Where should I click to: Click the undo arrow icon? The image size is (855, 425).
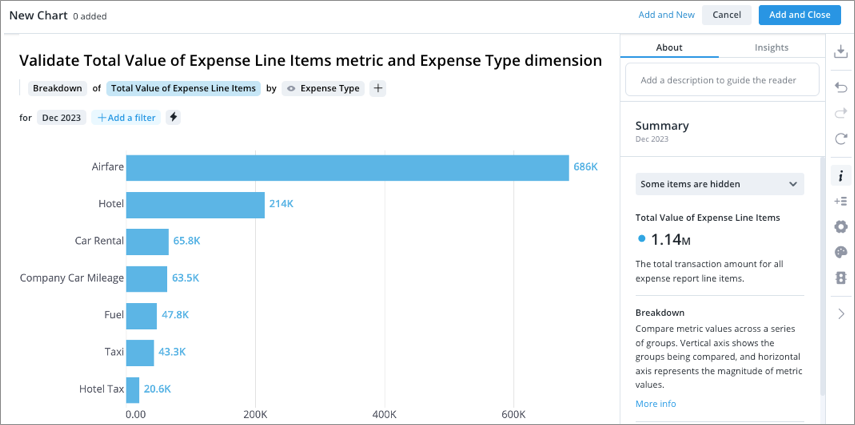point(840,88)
..............................
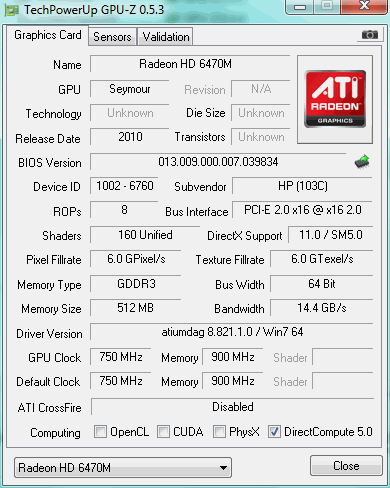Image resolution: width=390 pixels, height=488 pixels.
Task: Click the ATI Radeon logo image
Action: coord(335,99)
..............................
Reproduce the items starting with the line containing "Where should I" and going through the line containing "point(840,88)", swapping "undo" for "redo" and leaving everything else as it stands. Omit the pictures from your answer.

__Written response__.
Where should I click to: Click the redo arrow icon? The image size is (855, 425).
point(840,88)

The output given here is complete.